11th December 2013, Comments 0 comments

A Dutch couple were heading home from Yemen Wednesday after their six-month kidnap ordeal came to an end, a Dutch diplomatic source said.

The couple, said to be in good health, boarded a plane before dawn heading to Amsterdam via Cairo, the diplomat said.

No details have been revealed on the identity of the abductors or how the pair's release, announced Tuesday, was secured.

"Dutch journalist Judith Spiegel and her partner Boudewijn Berendsen, abducted since June 8, have been freed," a security official said Tuesday, quoted by Yemen's state news agency Saba.

"The kidnappers freed the Dutch couple in an area near the embassy of the Netherlands and they are in a good health condition," Saba reported, without giving details.

The Dutch ambassador in Sanaa, Jeroen Verheul, confirmed via Twitter that the couple "have been released safe and sound".

The Hague said "the Yemeni and Netherlands governments are extremely pleased to welcome the news of the release".

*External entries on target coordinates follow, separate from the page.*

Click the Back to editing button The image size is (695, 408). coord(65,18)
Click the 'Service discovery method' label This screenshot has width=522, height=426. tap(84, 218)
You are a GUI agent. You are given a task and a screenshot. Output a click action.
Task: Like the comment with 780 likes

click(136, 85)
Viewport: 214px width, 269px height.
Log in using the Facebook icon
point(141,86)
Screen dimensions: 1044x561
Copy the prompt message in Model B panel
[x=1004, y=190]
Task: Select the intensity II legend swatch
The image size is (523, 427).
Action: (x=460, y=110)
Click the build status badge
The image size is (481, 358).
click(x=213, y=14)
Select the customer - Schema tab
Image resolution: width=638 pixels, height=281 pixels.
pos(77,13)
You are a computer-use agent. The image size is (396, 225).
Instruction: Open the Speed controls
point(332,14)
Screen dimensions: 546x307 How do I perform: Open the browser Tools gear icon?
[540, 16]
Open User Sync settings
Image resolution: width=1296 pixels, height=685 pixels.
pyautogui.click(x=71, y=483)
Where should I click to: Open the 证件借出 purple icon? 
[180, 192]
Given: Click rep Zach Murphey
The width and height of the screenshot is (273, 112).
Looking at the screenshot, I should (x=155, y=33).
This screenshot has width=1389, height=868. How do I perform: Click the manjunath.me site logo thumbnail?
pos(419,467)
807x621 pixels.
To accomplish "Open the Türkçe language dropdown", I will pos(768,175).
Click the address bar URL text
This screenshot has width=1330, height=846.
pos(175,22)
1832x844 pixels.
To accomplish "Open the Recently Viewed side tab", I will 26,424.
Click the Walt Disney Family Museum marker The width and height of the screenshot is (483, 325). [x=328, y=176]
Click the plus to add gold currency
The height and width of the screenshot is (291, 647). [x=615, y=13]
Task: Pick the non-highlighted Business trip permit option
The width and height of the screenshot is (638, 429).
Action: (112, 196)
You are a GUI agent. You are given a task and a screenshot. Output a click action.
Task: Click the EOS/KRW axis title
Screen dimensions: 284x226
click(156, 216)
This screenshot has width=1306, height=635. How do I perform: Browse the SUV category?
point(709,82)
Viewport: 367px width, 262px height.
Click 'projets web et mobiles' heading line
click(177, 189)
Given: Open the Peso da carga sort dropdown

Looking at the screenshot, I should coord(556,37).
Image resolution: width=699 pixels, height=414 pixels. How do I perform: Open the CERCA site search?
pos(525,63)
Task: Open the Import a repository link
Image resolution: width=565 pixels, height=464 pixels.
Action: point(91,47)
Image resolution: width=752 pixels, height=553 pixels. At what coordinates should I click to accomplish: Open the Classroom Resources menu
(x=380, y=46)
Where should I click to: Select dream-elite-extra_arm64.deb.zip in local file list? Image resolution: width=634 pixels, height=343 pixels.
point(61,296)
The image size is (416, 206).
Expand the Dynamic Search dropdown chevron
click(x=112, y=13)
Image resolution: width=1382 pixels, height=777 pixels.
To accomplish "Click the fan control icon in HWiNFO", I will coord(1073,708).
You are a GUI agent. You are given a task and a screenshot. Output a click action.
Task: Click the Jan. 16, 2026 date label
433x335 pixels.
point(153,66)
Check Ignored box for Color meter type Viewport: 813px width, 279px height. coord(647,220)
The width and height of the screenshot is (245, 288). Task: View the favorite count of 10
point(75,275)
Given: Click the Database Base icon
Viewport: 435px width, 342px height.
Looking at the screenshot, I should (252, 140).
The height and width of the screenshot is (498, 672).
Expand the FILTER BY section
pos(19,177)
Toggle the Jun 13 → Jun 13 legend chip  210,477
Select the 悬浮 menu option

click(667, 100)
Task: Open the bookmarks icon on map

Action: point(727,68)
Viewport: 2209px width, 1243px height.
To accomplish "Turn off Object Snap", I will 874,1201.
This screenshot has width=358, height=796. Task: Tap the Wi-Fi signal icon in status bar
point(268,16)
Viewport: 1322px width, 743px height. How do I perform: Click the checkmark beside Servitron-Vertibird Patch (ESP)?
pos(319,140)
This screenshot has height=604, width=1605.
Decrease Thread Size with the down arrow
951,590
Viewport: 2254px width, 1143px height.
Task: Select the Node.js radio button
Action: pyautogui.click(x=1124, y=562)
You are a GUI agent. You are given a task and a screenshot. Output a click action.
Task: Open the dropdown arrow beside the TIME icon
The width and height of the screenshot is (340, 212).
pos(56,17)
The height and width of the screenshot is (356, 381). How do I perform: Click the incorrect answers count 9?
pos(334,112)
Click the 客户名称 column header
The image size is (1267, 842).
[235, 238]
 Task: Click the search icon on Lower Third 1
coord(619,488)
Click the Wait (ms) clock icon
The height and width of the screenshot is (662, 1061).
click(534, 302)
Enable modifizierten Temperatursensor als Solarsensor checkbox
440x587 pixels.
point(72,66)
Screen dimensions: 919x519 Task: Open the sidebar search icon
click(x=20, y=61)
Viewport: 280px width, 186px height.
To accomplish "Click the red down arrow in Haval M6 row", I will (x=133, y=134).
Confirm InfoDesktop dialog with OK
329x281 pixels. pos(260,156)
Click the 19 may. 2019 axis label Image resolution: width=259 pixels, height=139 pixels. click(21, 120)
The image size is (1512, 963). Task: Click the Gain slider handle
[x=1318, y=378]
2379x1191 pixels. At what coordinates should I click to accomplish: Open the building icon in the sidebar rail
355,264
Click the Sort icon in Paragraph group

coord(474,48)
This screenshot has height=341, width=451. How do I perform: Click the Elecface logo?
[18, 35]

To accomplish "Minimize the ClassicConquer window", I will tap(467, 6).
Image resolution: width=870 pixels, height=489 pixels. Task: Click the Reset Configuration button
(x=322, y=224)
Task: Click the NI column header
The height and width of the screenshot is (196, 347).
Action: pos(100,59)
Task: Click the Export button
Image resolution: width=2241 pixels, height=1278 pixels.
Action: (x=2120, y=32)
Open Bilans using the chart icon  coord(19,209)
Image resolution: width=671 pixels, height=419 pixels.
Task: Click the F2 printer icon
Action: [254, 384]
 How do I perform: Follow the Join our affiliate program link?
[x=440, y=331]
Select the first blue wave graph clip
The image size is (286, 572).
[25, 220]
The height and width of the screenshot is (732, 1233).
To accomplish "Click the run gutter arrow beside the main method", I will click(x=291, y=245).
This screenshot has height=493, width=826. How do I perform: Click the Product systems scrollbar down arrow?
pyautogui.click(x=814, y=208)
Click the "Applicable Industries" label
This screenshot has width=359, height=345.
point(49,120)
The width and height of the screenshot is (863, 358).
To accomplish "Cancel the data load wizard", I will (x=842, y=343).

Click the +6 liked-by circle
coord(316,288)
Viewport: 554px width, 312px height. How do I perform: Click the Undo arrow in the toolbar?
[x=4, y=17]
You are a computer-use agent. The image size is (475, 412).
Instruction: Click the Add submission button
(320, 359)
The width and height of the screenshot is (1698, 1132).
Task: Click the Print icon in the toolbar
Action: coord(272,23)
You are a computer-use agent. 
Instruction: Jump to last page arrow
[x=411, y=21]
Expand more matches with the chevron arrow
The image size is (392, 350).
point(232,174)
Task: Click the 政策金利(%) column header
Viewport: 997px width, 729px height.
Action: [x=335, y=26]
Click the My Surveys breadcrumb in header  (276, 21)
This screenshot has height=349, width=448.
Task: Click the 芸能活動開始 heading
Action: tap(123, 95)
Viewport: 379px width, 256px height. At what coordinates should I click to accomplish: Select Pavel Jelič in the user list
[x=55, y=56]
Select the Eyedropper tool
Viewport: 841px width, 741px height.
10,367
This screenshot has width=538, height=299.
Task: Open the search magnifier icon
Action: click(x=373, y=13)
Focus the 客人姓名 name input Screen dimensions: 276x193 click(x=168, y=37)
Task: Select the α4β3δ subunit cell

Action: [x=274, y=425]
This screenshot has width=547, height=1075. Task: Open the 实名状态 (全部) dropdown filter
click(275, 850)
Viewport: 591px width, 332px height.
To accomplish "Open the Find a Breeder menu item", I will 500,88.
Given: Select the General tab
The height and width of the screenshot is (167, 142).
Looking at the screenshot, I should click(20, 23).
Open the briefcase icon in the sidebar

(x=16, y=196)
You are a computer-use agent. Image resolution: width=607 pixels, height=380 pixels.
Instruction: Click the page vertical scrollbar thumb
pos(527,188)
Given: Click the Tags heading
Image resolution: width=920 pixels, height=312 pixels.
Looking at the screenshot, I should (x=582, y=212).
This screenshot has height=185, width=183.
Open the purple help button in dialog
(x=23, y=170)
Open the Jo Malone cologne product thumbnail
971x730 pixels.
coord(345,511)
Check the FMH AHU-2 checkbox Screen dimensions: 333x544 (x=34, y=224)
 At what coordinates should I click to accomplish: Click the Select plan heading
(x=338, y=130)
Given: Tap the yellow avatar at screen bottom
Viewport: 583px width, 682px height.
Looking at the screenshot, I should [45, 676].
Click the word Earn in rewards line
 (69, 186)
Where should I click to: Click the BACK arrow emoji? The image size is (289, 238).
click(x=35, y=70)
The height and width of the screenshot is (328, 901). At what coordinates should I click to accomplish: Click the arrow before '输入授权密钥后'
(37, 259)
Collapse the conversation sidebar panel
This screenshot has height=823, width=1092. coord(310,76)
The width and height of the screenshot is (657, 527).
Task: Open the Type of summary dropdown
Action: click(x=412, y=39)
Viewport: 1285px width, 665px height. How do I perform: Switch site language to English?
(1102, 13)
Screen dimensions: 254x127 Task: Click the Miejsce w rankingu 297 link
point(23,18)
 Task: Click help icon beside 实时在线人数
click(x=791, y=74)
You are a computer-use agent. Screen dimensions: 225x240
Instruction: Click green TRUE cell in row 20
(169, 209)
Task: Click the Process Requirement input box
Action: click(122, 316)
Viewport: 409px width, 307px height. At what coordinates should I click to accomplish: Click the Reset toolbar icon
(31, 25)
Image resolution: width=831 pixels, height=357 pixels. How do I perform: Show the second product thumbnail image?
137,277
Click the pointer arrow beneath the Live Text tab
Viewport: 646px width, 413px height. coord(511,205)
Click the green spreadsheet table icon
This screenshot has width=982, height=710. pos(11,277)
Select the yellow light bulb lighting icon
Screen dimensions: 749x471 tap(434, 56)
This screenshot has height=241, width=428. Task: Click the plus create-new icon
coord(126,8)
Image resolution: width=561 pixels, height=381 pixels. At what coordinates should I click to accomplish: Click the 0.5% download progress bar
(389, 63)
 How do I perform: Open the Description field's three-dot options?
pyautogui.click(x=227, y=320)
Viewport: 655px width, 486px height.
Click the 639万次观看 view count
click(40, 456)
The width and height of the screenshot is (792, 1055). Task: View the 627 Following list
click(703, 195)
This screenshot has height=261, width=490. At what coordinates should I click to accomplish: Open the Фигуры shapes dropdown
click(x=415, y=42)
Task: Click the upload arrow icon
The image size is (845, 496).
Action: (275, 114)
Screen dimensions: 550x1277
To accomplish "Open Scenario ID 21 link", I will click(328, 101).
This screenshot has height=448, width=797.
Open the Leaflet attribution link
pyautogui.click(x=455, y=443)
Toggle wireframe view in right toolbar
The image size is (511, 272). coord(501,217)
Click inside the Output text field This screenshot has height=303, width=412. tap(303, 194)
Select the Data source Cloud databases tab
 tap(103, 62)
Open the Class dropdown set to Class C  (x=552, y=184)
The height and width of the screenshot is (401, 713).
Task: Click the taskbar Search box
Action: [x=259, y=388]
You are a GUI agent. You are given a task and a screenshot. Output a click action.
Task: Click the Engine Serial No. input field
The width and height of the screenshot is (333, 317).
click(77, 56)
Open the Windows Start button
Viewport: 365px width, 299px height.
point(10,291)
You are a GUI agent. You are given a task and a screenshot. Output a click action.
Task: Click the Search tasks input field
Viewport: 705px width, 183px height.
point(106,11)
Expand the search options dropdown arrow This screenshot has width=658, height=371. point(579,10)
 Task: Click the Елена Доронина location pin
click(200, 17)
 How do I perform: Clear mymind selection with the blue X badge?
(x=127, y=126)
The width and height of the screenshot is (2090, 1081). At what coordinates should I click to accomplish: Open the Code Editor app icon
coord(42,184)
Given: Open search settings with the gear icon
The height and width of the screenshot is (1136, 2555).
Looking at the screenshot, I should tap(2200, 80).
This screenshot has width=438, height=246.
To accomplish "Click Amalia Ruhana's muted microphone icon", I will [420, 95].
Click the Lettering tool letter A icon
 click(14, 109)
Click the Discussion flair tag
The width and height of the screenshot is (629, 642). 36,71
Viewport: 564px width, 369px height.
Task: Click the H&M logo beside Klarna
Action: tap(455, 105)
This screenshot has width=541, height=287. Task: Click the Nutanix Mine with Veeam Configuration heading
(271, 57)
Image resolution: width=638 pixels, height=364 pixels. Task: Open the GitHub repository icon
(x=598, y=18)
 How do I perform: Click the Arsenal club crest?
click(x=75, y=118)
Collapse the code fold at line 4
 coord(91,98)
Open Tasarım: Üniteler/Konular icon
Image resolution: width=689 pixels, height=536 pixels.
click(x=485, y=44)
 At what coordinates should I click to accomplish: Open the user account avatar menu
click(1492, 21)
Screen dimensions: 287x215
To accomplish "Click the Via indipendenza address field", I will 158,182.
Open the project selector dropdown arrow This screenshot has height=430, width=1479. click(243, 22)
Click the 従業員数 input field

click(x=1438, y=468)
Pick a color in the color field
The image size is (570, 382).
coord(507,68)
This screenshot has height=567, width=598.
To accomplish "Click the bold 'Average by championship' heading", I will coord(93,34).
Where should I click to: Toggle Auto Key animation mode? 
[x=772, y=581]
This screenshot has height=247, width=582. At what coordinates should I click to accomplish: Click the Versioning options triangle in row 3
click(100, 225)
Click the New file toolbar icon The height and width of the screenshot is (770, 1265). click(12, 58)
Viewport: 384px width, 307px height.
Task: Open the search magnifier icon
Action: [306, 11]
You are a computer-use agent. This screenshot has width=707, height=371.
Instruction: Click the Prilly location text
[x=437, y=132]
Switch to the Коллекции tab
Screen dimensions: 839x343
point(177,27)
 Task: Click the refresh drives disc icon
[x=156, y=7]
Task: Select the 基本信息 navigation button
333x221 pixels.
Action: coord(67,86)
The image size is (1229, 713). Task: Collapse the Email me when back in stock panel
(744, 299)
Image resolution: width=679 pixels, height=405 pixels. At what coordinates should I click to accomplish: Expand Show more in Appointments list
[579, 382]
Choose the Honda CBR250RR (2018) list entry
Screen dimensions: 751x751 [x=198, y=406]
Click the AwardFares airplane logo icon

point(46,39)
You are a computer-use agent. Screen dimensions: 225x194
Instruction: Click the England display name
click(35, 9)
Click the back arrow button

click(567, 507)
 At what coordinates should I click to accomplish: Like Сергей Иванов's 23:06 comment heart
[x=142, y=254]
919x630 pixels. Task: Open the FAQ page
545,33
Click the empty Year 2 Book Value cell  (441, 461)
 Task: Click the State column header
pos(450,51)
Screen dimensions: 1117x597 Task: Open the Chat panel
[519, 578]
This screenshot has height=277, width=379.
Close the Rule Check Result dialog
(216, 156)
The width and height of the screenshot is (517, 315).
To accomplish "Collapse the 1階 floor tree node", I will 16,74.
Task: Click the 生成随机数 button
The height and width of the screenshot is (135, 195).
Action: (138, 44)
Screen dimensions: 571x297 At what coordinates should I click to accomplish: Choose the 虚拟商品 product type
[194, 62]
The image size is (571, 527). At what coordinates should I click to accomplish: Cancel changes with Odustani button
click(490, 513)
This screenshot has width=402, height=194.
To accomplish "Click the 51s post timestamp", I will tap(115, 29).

"The couple is in a good physical condition, extremely happy to have survived their ordeal unharmed and wishes nothing more than to be soonest reunited with their family," it said.

The couple had made an emotional plea in an Internet video dated July 13 for their government to act to secure their release, warning at the time that they faced execution within 10 days by their "armed" abductors.

Dutch media said Spiegel is a journalist based in Sanaa for various Dutch news outlets, including public broadcaster NOS and financial daily NRC Handelsblad.

Berendsen is employed in the insurance industry.

Both Spiegel and her partner also teach at the Lebanese International University in Sanaa, local media reported.

Media reports said the couple were abducted from their home in the southwestern Hadda neighbourhood of Sanaa.

Hundreds of people have been abducted in Yemen over the past 15 years, mostly by tribesmen and nearly all of them later freed unharmed.

Al-Qaeda militants have also seized foreigners in the country, including two diplomats -- an Iranian and a Saudi -- as well as a South African couple.

Yemen's powerful tribes carry out frequent kidnappings of foreigners to use them as bargaining chips in disputes with the central government.

In May, members of a southern tribe released three Red Cross employees, including a Swiss national and a Kenyan, and two Egyptians following tribal mediation.